• [Consigna] Prosigue la crónica del viaje a Huncal que aparece más abajo, a partir de su última oración.

• [Fragmento del texto]
____________

Un año más tarde lograba articular su historia de vida en ciento cincuenta carillas. Teniendo en cuenta que el Nano es un narrador oral, su relato se estructuraba de forma novelesca. Qué novedad: todo testimonio es una versión ficcionalizada de los hechos que uno ha protagonizado. En este aspecto, yo no la tenía fácil. Su manera de narrar tendía a extraer una lección de cada recuerdo. Cada recuerdo operaba como un koan zen, pero explicado. Quizá hay demasiadas explicaciones en este relato, explicaciones que un hombre necesita hacerse para comprender qué le pasó, qué vivió, cómo sigue su historia. Sin embargo, aunque puedan parecer reiterativas, esas explicaciones tienen su coherencia. Reflejan una visión del mundo, una manera de comprender la realidad que el poder y su aparataje mediático apuntan sistemáticamente a nublar.
En cierta forma, después de grabar y desgrabar, de compaginar su historia, el libro que me había propuesto escribir, podía darlo por concluido. ¿Lo estaba?, me pregunté releyéndolo. Hay escritores que corrigen sus relatos aún los publicados, una y otra vez, para cada nueva edición. Si bien no pertenezco a esta categoría, al relato, sospechaba, lo sentía, le faltaba algo. Necesitaba conocer los lugares donde el Nano había realizado aquella experiencia educativa legendaria que hoy es materia de estudios especializados. Necesitaba caminar esa tierra. Necesitaba respirar ese aire. Necesitaba ver esos rostros. Aunque después no supiera reflejarlos en literatura, lo necesitaba. Porque tal vez era acá donde la historia se resignificaba. Y resignificaba no sólo la historia de vida del Nano. También la mía.
Lo que sigue es la crónica de ese viaje. Y pretende registrar aquella experiencia educativa en Huncal.
I
El nombre original de Huncal es Eñem Lafquen, que en lengua mapuche significa Laguna de los Pájaros. Había un manantial y una laguna allí. La laguna se fue secando. En los alrededores podían encontrarse vestigios de la vida primitiva, puntas de lanza y de flecha donde acechaban los cazadores. Mientras esperaban las presas afilaban las puntas de basalto. Tiraban las que se rompían o no les salían bien. Hoy los joyeros las compran para engarzarlas con plata. Cuando los milicos de la autodenominada “Conquista del desierto”, cargaron con el Remington primero y después sable en mano y a degüello masacraron y expulsaron a los sobrevivientes, entonces vinieron los chilenos. Al lugar le pusieron Juncal, por los juncos o totoras. Pero como la j se aspiraba le quedó Huncal. En los mapas aparece de las dos formas. El paraje está situado a 39 km de Loncopué, al norte de la provincia, y a casi 350 km de Neuquén capital. Acá está afincada la comunidad Millain Currical.

____________

• [Datos proporcionados]
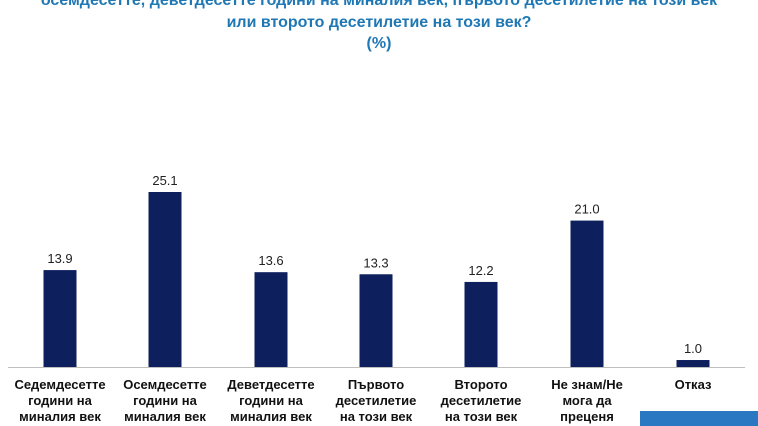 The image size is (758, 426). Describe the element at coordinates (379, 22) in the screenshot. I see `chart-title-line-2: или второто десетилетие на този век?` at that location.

____________

• [Respuesta]
A fines del siglo, terminada “la conquista del desierto”, los mapuches, de a poco, fueron volviendo. Más tarde obtuvieron un permiso precario para establecerse en las que habían sido sus tierras. Se establecieron en una propiedad comunitaria. Se instalaban y no cercaban el predio sino la tierra cultivada para protegerla de los chivos, los conejos y las liebres.
“Huncal”, dice el Nano esta mañana de octubre. “Huncal, allá vamos”, dice y se acomoda entusiasmado al volante de su auto, un Fiat Palio WK rojo del 99.
II
No es fácil llegar a Huncal, distante de Neuquén capital a seis horas de auto manteniendo una velocidad promedio de cien kilómetros por hora. La dificultad no proviene sólo de la interminable ruta patagónica y esos momentos, momentos eternos, en que la ruta da la sensación de estar adentrándose en la nada. La dificultad también consiste, en el tramo último, en el camino de tierra y ripio que, partiendo desde Loncopué, obliga a reducir la velocidad y extremar las precauciones en subidas y bajadas, curvas al borde de precipicios. Además está el clima: en invierno llegar a Huncal depende de las condiciones meteorológicas.
Unos meses atrás, con el Nano nos propusimos este mismo viaje y debimos suspenderlo por la nieve, el viento blanco. La comunidad mapuche Millain Currical, estaba aislada. Y lógicamente, su escuela, el objetivo de nuestro viaje. Esa escuela cumplirá cien años el 1 de mayo del 2011. Allí, en 1985, a la vuelta del exilio, cuando el Nano recaló en Huncal por recomendación del obispo Jaime de Nevares y la pionera de Derechos Humanos Noemí Labrune, la escuela era una construcción de material, una escuela de personal único como única era el aula en donde la maestra desarrollaba todos los grados juntos.
Esa escuela representaba el fracaso de la política educativa winca de alfabetizar los mapuches. El proyecto sarmientino cifrado en la consigna “educar al soberano” resultó un fracaso desolador. En un país arrasado por la contradicción “civilización/barbarie”, no otra cosa que la representación encubierta de la lucha de clases y la tensión entre el pensamiento rubio de los intereses coloniales y los humillados y ofendidos del interior, su exterminio y un proyecto de colonización marcado por la apropiación del terreno, el despojo y el saqueo no podía prosperar. El doble discurso de la educación devino un fracaso silenciado.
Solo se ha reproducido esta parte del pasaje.